By David Poland poland@moviecitynews.com
"The Best Shot": What Vachon *Really* Wrote About the Angelika
You likely recall the skulduggerous scandal implied by last week’s Page Six item about producer Christine Vachon’s intense dislike for the catacombs-with-popcorn that is the Angelika Film Center. You know: How dare she smack the theater that undergirds her success, someone call the mayor, etc etc.
Well, I finally got my hands on a review copy of Vachon’s upcoming book A Killer Life, from which Page Six excerpted her criticisms. And because every morning should start with a healthy, balanced bit of context, please find below the entirety of Vachon’s single paragraph about the Angelika:
Frankly I hate the Angelika. I won’t see movies there. The seats are uncomfortable, the sound is crummy, you can hear the 4/5/6 train rumbling underneath you, and the film projectors are terrible. (Don’t even get me started on how the Technicolor Far From Heaven looked on their screens. I couldn’t watch) But it’s the kind of movie theater that other movie theaters play [sic] close attention to because it triggers tsunamis of word of mouth. The people who see movies at the Angelika like to talk about the movies they’ve seen at the Angelika. I remember when The Crying Game opened there in November of 1992, they had to put signs up telling people “Do Not Talk about the Movie” as people walked out, so as not to ruin the twist for all the hordes queued up outside. In the late 1980s and early 1990s, the Angelika was like a Grauman’s Chinese Theatre of independent film–back when Grauman’s actually meant something and wasn’t just a placeholder between the David Hasselhoff beach towels and star maps on Hollywood Boulevard. Playing at the Angelika meant you had the best shot of entering the conversation. It was as close to the red carpet as you could get.

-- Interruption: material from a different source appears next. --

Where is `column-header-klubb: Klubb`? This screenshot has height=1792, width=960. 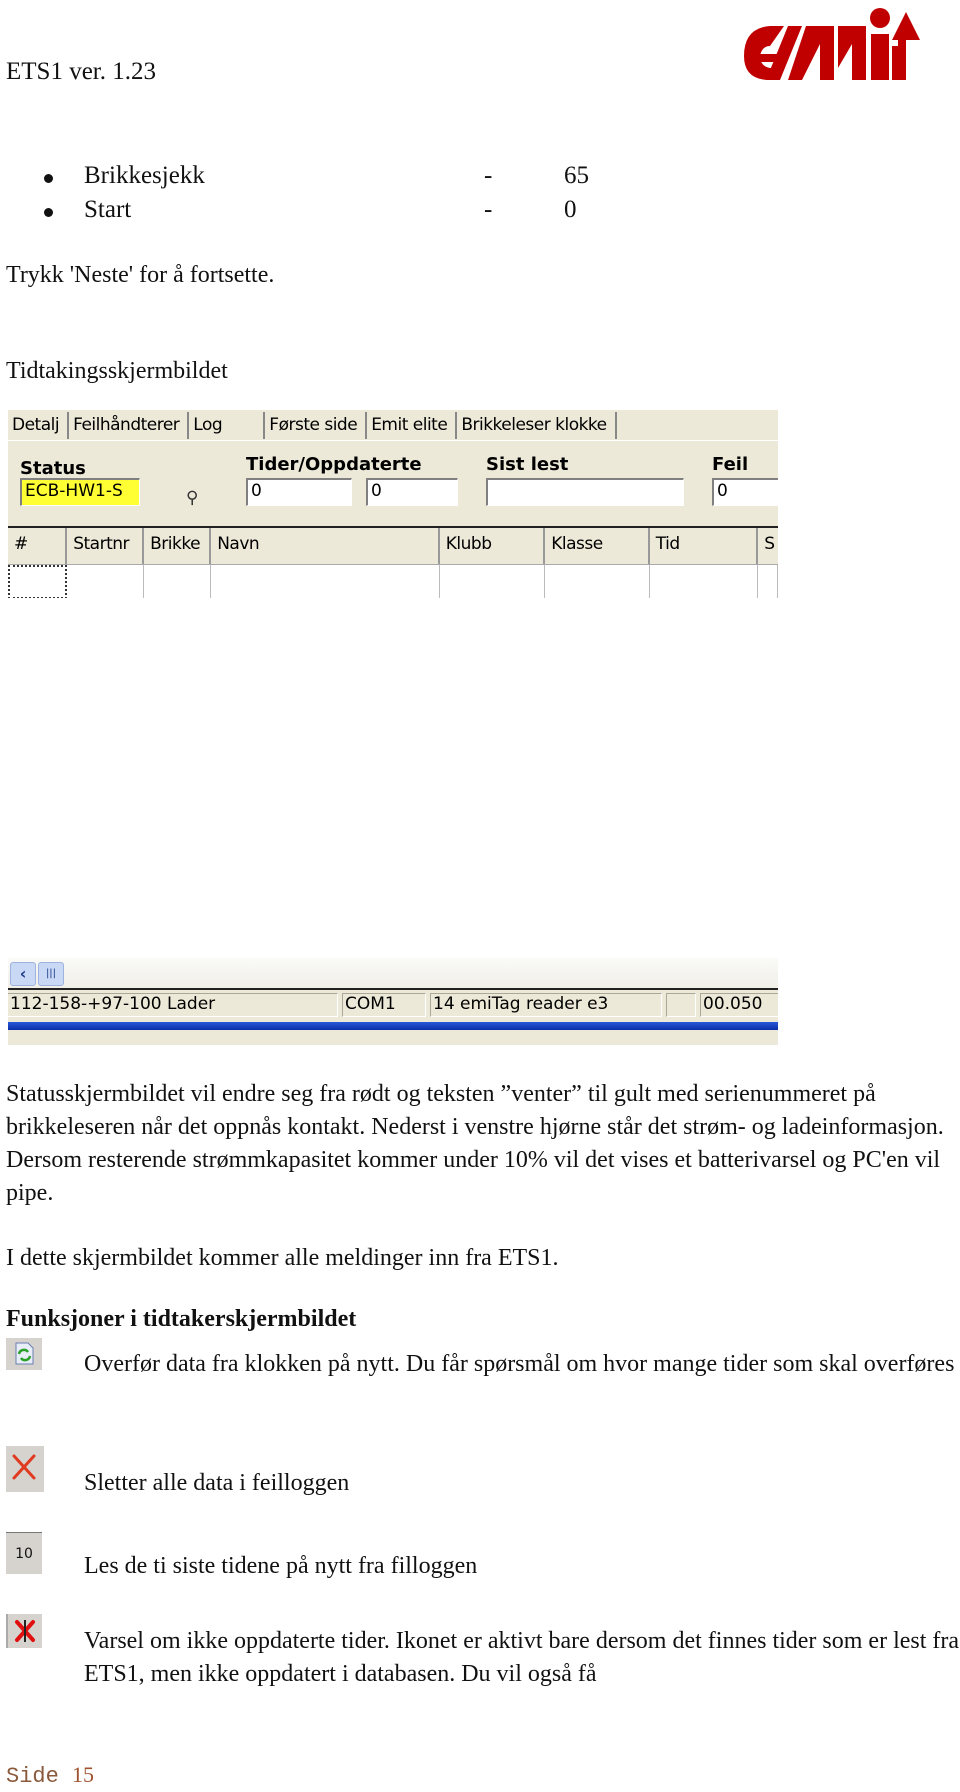 column-header-klubb: Klubb is located at coordinates (493, 546).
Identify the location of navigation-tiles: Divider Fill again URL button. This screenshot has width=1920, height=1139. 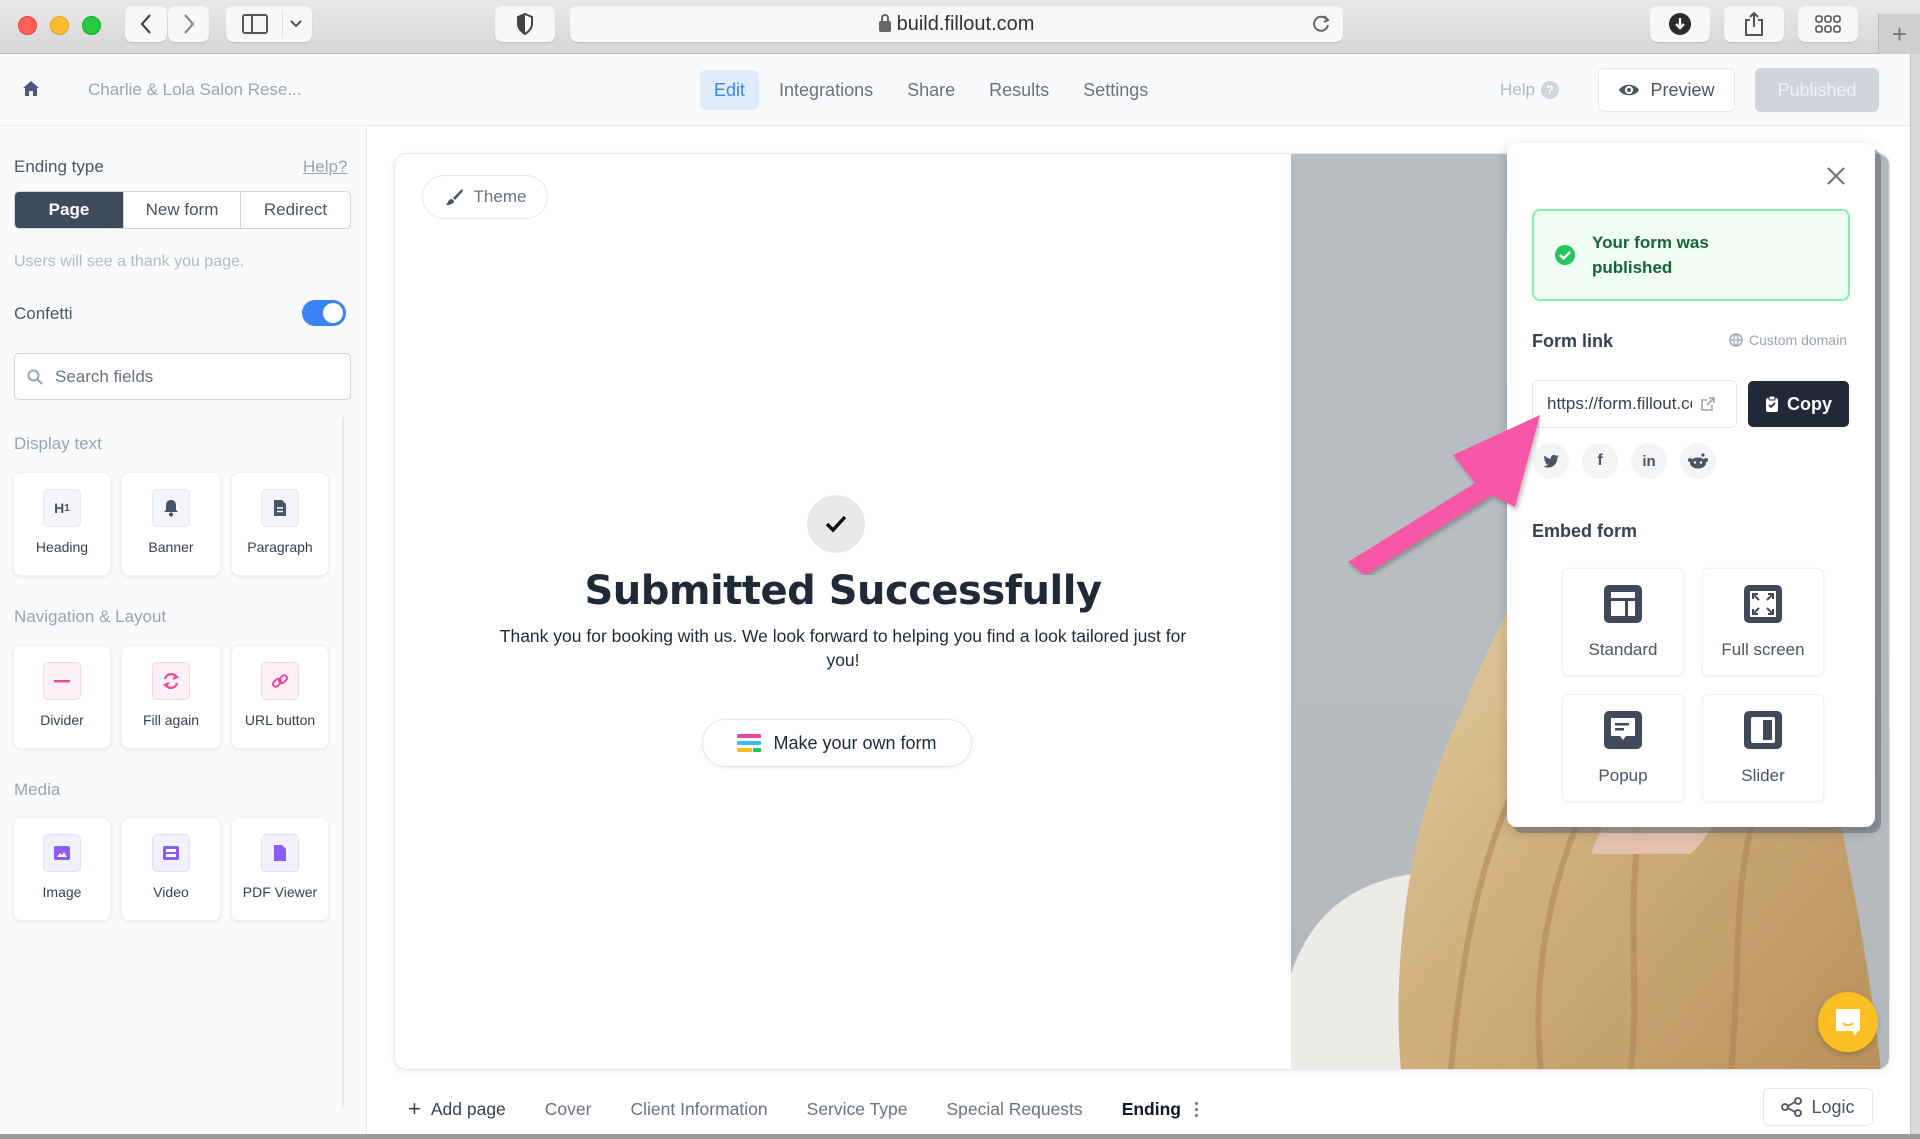
(171, 697).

Indeed, this leads into the story of how Poison achieved “unprecedented” box office success at the theater, subsequently providing the momentum that got Vachon and director Todd Haynes’ careers going in earnest. Not as bad as you thought, is it? Perhaps it is no wonder why Angelika publicists had no comment at the time; besides planting the item, they can now even blurb part of Vachon’s quotes for Angelika promotional materials. Anything to finally shake off that New York Press readers’ “Best NYC Theater of ’04” attribution, right?